Replica Sets & Elections
Replica Sets & Elections
A Replica Set is a group of mongod instances that maintain the same data set. Replication provides redundancy and high availability, ensuring that your application remains online even if a server fails.
🏗️ 1. Replica Set Architecture
Replica Sets follow a Single-Primary model, where only one node can accept write operations at any given time.
- Primary: The only node that receives all write operations. All writes are recorded in the Primary’s Oplog.
- Secondaries: Nodes that replicate the Primary’s Oplog and apply the operations to their own data sets.
- Arbiter: A node that does not store data but participates in elections to break ties.

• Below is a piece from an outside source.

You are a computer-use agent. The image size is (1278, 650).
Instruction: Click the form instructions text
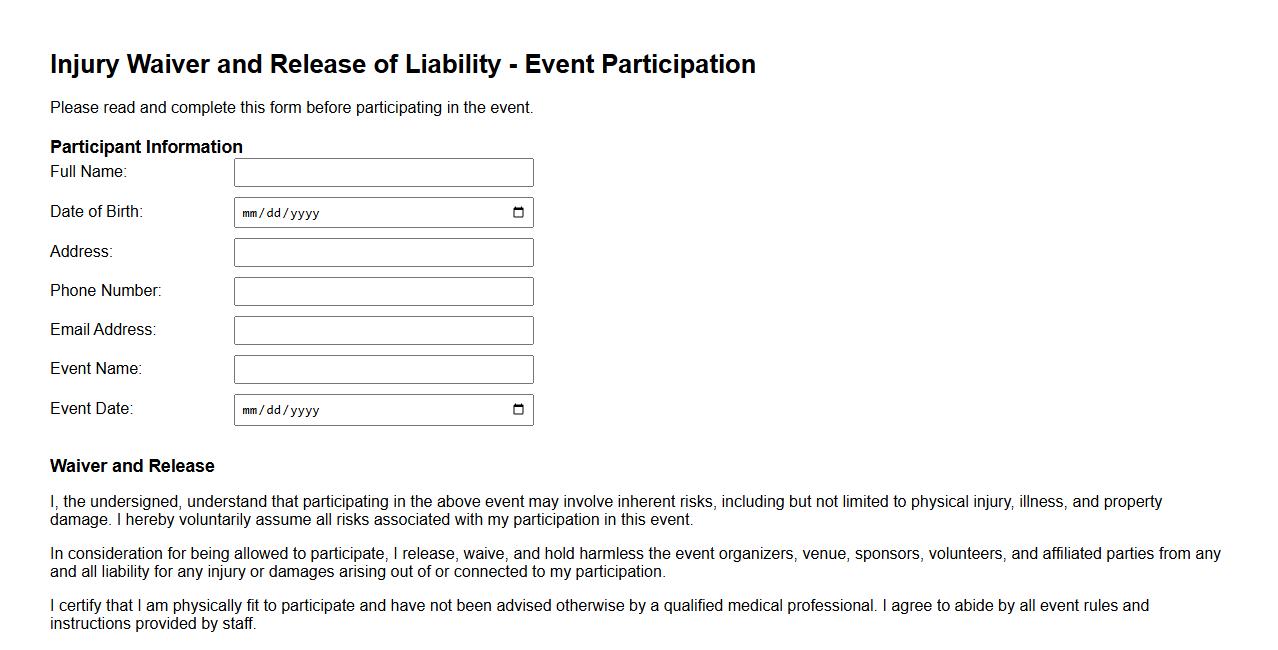[x=290, y=107]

🚀 2. The Election Algorithm (PV1)
MongoDB uses a consensus protocol similar to Raft to handle elections and automatic failover.
Election Triggers
An election occurs when:
- A new Replica Set is initialized.
- The Primary becomes unreachable (e.g., heartbeat failure).
- A Secondary with higher priority becomes available.
How Elections Work
- Heartbeats: All nodes send heartbeats to each other every 2 seconds.
- Nomination: If a Primary doesn’t respond for 10 seconds, a Secondary will nominate itself for election.
- Voting: Other nodes vote based on data freshness (oplog position) and connectivity.
- Outcome: A node must receive a majority of voting members to become Primary.
⚡ 3. Read Preferences & Consistency
While all writes go to the Primary, you can scale read operations by reading from Secondaries.
| Preference | Description |
|---|---|
primary | (Default) Always read from the Primary. |
secondary | Always read from a Secondary. |
nearest | Read from the node with the lowest network latency. |
Pymongo Example: Setting Read Preference
from pymongo import MongoClient
from pymongo.read_preferences import ReadPreference
# Connect with secondary read preference
client = MongoClient(
'mongodb://localhost:27017,localhost:27018,localhost:27019/?replicaSet=myReplicaSet',
read_preference=ReadPreference.SECONDARY_PREFERRED
)
db = client['analytics']
# This query will prefer reading from a secondary node
docs = db.logs.find({"severity": "ERROR"})🛡️ 4. Write Concern
Write Concern describes the level of acknowledgement requested from MongoDB for write operations.
- w: 1: Only wait for acknowledgement from the Primary.
- w: “majority”: Wait for a majority of voting nodes to acknowledge the write. This is the safest setting and prevents rollbacks in the event of a failover.
- j: true: Wait until the operation is written to the on-disk journal.
Mongo Shell Example: Majority Write Concern
db.users.insertOne(
{ name: "John Doe", email: "john@example.com" },
{ writeConcern: { w: "majority", j: true, wtimeout: 5000 } }
);💡 Best Practices
- Always use an odd number of members: To ensure a clear majority during elections (e.g., 3, 5, or 7 nodes).
- Deploy across regions: Distribute nodes across different availability zones or data centers for true disaster recovery.
- Monitor Replication Lag: Use
rs.printReplicationInfo()orrs.printSecondaryReplicationInfo()to ensure Secondaries are staying up to date with the Primary.